__EXERCISE TASK A__
Count the lines of the rows below that contain the string "field", treating uppercase and lowercase as different. Give only the number.
########################################
2Corinthians 5:17-21  Therefore if any man be in Christ, he is a new creature: old things are passed away; behold, all things are become new. And all things are of God, who hath [past tense] reconciled us to himself by Jesus Christ, and hath given to us the ministry of reconciliation; To wit, that God was in Christ, reconciling the world unto himself, not imputing their trespasses unto them; and hath committed unto us the word of reconciliation. Now then we are ambassadors for Christ, as though God did beseech you by us: we pray you in Christ’s stead, be ye reconciled to God. For he hath made him to be sin for us, who knew no sin; that we might be made the righteousness of God in him.

What I see is not God turning His back on Christ and offering Him up as the sacrifice necessary to appease His anger and absorb His wrath against us or our sin. I see rather God in Christ, reconciling the world unto himself. If sin is nothing more than the carnal thinking that we are separated from God (see “One with God“) (and all that we normally think of as sins are merely the effects of that carnal thinking), then for Jesus to be made to be sin would be for Him to think as a man —thinking that He was separated from His Father (hence His cry on the cross).

The Bible also states that Jesus was the first-born among many brethren (Romans 8:29 (KJV) For whom he did foreknow, he also did predestinate to be conformed to the image of his Son, that he might be the firstborn among many brethren.) and that it was God who raised Him from the dead. For Jesus to think that He was separated from His Father was to be made sin, and the wages of sin is death (Romans 6:23).

And isn’t that the only sense in which Jesus died? For He was Life and could not die, just as we are Life and cannot die. But we can think that we are separated from our Father, thus becoming sinners and experiencing that death.
########################################
__EXERCISE TASK B__
Repeat the part of the reconciliation text above from "The Bible also" up to and including "experiencing that death.", copying it character for character.

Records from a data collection
########################################
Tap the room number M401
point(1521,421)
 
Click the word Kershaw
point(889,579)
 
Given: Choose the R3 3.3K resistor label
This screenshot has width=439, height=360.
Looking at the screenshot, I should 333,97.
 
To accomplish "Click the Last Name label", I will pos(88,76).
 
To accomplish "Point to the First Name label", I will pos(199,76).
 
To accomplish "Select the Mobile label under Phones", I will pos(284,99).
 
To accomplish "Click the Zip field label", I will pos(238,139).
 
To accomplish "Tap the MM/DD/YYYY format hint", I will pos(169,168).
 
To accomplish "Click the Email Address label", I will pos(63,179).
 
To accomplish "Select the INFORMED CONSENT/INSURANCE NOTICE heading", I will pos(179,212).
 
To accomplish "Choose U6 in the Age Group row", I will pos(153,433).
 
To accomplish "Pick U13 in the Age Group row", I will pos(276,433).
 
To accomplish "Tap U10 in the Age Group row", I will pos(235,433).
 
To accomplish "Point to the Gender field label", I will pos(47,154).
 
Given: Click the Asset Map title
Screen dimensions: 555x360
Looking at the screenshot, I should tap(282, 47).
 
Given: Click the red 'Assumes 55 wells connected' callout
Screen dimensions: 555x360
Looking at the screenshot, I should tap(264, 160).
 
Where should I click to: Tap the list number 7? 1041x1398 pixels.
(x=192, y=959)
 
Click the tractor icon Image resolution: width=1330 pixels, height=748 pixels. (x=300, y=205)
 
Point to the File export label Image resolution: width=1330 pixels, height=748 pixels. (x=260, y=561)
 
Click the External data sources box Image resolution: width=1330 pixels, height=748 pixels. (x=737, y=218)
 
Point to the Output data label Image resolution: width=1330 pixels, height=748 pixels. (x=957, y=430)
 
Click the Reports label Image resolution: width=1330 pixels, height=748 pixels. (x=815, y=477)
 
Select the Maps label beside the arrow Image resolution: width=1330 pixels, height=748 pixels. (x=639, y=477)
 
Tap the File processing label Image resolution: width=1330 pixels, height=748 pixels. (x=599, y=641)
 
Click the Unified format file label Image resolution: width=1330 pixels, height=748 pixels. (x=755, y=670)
########################################
__FULL RESPONSE A__
2

__FULL RESPONSE B__
The Bible also states that Jesus was the first-born among many brethren (Romans 8:29 (KJV) For whom he did foreknow, he also did predestinate to be conformed to the image of his Son, that he might be the firstborn among many brethren.) and that it was God who raised Him from the dead. For Jesus to think that He was separated from His Father was to be made sin, and the wages of sin is death (Romans 6:23).

And isn’t that the only sense in which Jesus died? For He was Life and could not die, just as we are Life and cannot die. But we can think that we are separated from our Father, thus becoming sinners and experiencing that death.